With the National Flood Insurance Program (NFIP) currently set to expire on February 8, and many communities still recovering from this summer’s hurricanes, it’s no surprise that the 21st Century Flood Reform Act has passed the House and moved to the Senate. But it’s important to note that Hurricane Harvey—which is estimated to have caused $65 billion to $75 billion in damage in Texas, according to AIR Worldwide—is only the latest in a string of disasters that highlight two major issues in U.S. flood insurance: the underestimated geographical spread of the threat, and the millions of uninsured and underinsured Americans who don’t even know they’re at risk.
Much of Harvey’s flooding extended beyond what are traditionally considered the highest hazard flood zones. It’s not the first such event in recent memory. Iowa in September 2016, Louisiana in August 2016, and South Carolina in October 2015 saw flooding in unexpected places. In fact, of the 43 property/casualty insurance catastrophes identified so far in 2017 by Verisk’s Property Claim Servicesâ, 38 involve losses due to flooding.
The flooding has been blamed in part on urban development and climate change, which render long-standing flood maps obsolete.
The spread of flooding where it hasn’t occurred before compounds a chronic problem in the United States: Most U.S. homeowners have either too little flood insurance or—for the majority—none at all. Common misconceptions keep many homeowners out of the flood insurance market, and a mismatch of coverage with the real exposure leaves a yawning gap even for those who understand their risk.
The misconceptions are simple. Many homeowners think they’re not at risk for flooding; usually they are. And many think that if they are flooded, they’re insured for it; usually they’re not. Standard homeowners insurance policies have excluded most types of flooding for decades, diverting many of these exposures to the increasingly strained National Flood Insurance Program.

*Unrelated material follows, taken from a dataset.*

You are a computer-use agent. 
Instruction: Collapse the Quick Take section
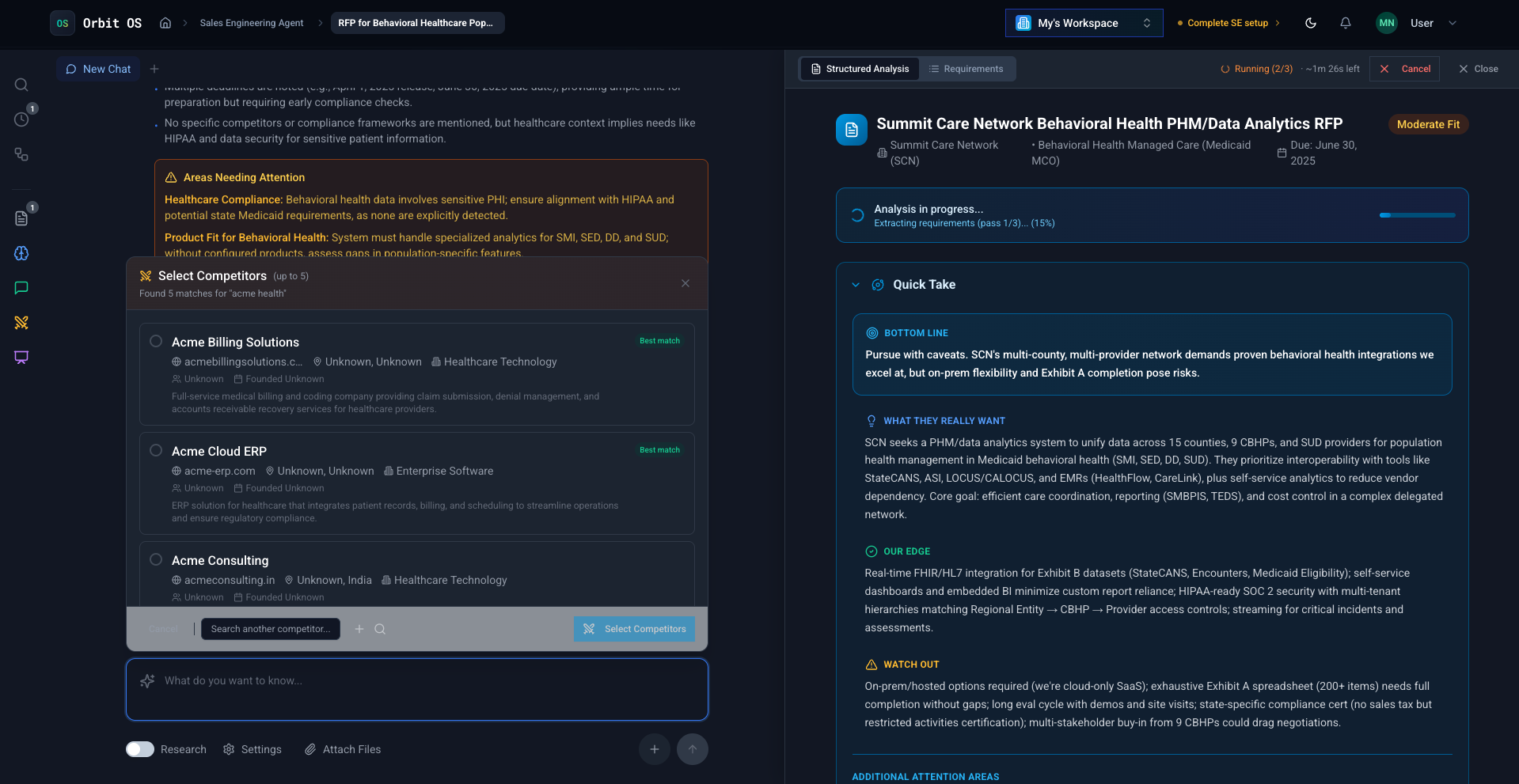tap(855, 285)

Although flood insurance is available to some homeowners under the NFIP, most of Harvey’s victims didn’t have it, and only 12 percent of homeowners in the United States carry this coverage, according to the Insurance Information Institute. For those who do have it, the coverage is often inadequate to fully rebuild a home, and it excludes damage to property in basements and detached garages as well as the cost of renting a temporary home.
Harvey left Congress with one short-term problem, and it brought renewed attention to a long-term challenge that has eluded solutions throughout the NFIP’s existence. In the short term, the NFIP required an infusion from the public treasury to pay claims from Harvey. Without significant long-term changes, the program will likely need more of the same when the next Harvey rolls ashore.
The flood reform legislation before the Senate would encourage the growth of private flood insurance, something that has never been more important. But to thrive, that private flood insurance needs to be:
- Available and affordable to homeowners, including those in areas not traditionally considered at high risk for flooding.
- Grounded in actuarially sound rating data, and based on the most robust and detailed climate, construction, and insurance loss information available.
- Offered with coverage and deductible options that are as flexible as those available on existing homeowners policies.
Making this happen depends on rebuilding the very underpinnings of flood insurance, where the risk of loss is measured. Many of the flood maps that drive flood insurance requirements for mortgaged properties are out of date or do not fully reflect the risk. Non-scientific inputs infiltrate the designation of flood zones to spare homeowners the cost of actuarially sound premiums. And individual property characteristics that can affect flood damage, such as the existence and design of a basement, are often not factored into premiums.
This exposes homeowners and lenders alike to the very losses the program is supposed to mitigate; uninsured homeowners may never recover financially after a flood, and lenders may be forced to write off collateral after an uninsured or underinsured flood loss. A robust private flood insurance market offers a way forward.
But if private insurers are to enter this market, they need the information to underwrite accurately based on the real flood hazard for the location. That information is available if insurers can be freed from the box of the traditional flood maps.
The Federal Emergency Management Agency, which manages the NFIP, took a constructive step in November by licensing the inland flood and storm surge models of catastrophe modeling firm AIR Worldwide to better understand the NFIP’s exposure. The AIR flood model will also help the NFIP to weigh actuarially sound rates for its policies and perform real-time assessments on the impacts of major flooding.
Insurers also need latitude to offer broad and flexible coverage options in a template similar to the standard homeowners policy that’s already familiar to most consumers. This would include insurer-determined coverages and deductibles with options to include additional living expenses; other structures on the property such as detached garages, fences, and pools; and damage to personal property in a basement.
With such measures, FEMA can help communities across the United States be better prepared before disaster strikes—and more resilient afterward. Together, government and the private insurance industry can build a flood insurance market that works.